What would settle it
Blind human ratings on held-out SayNext-PC examples in which SayNext-Chat predictions receive no higher preference than those from leading baseline MLLMs would falsify the claim of improved anticipation.
Figures
read the original abstract
We explore the use of large language models (LLMs) for next-utterance anticipation in human dialogue. Despite recent advances in LLMs demonstrating their ability to engage in natural conversations with users, we show that even leading models surprisingly struggle to anticipate a human speaker's next utterance. Instead, humans can readily anticipate forthcoming utterances based on multi-modal cues -- such as gestures, gaze, and emotional tone -- from the context. To systematically examine this gap, we propose SayNext-Bench, a benchmark evaluating MLLMs on anticipating context-conditioned responses across diverse real-world scenarios. To support it, we build SayNext-PC, a large-scale multimodal dialogue dataset, and carefully design a multi-level evaluation framework spanning lexical similarity, emotion-intention consistency, and LLM-based overall alignment. Building on this, we develop SayNext-Chat, a cognitively inspired dual-route MLLM that incorporates learnable priming tokens to fuse perceptual cues with anticipatory priors. Extensive experiments demonstrate that SayNext-Chat consistently outperforms state-of-the-art MLLMs across all evaluation levels, corroborated by user studies and LLM-as-Judge evaluations. Our results emphasize the (i) indispensable role of multimodal cues and (ii) active anticipatory processing as foundations of natural human interaction currently missing in MLLMs.
Editorial analysis
A structured set of objections, weighed in public.
Referee Report
Summary. The manuscript introduces SayNext-Bench, a benchmark for next-utterance anticipation in multimodal human dialogues. It presents the SayNext-PC dataset of real-world scenarios, a three-level evaluation framework (lexical similarity, emotion-intention consistency, and LLM-based overall alignment), and SayNext-Chat, a dual-route MLLM that fuses perceptual cues via learnable priming tokens. Experiments claim consistent outperformance over SOTA MLLMs, supported by user studies and LLM-as-Judge evaluations, emphasizing the role of multimodal cues and anticipatory processing missing in current models.

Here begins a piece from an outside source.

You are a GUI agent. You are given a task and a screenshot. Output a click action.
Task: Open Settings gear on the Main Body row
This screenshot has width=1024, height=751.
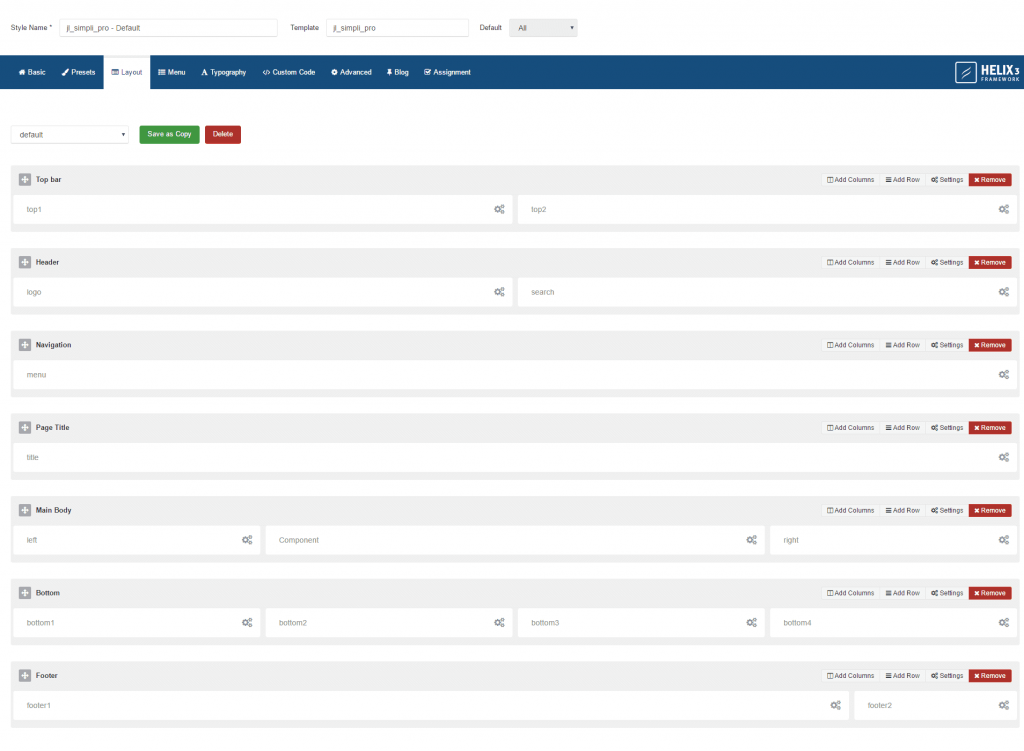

Significance. If the central claims hold after addressing evaluation concerns, the work identifies a concrete capability gap in MLLMs for anticipatory dialogue, which is load-bearing for applications in conversational AI. The cognitively motivated architecture and new dataset could serve as useful baselines for future multimodal interaction research, provided the benchmark faithfully captures human anticipation rather than dataset-specific artifacts.
major comments (3)
- [§4] §4 (SayNext-PC Dataset): The dialogue selection and annotation process lacks reported inter-annotator agreement scores or explicit controls for selection bias (e.g., favoring utterances predictable from visible gestures/gaze). This is load-bearing because the headline LLM-human gap rests on SayNext-PC being an unbiased proxy for real anticipation ability.
- [§5.3] §5.3 (Multi-level Evaluation): The LLM-as-Judge component for overall alignment introduces potential circularity when the judge model shares training data or biases with evaluated MLLMs; no ablation removing this judge or comparing against human raters on the same metric is provided.
- [Table 2] Table 2 / §6 (Results): Reported outperformance of SayNext-Chat lacks statistical significance tests, confidence intervals, or variance across runs, undermining claims of consistent superiority across lexical, emotion-intention, and alignment levels.
minor comments (2)
- [§5.1] The definition and initialization of 'learnable priming tokens' in the model architecture section is underspecified; a diagram or pseudocode would clarify how they fuse perceptual cues with anticipatory priors.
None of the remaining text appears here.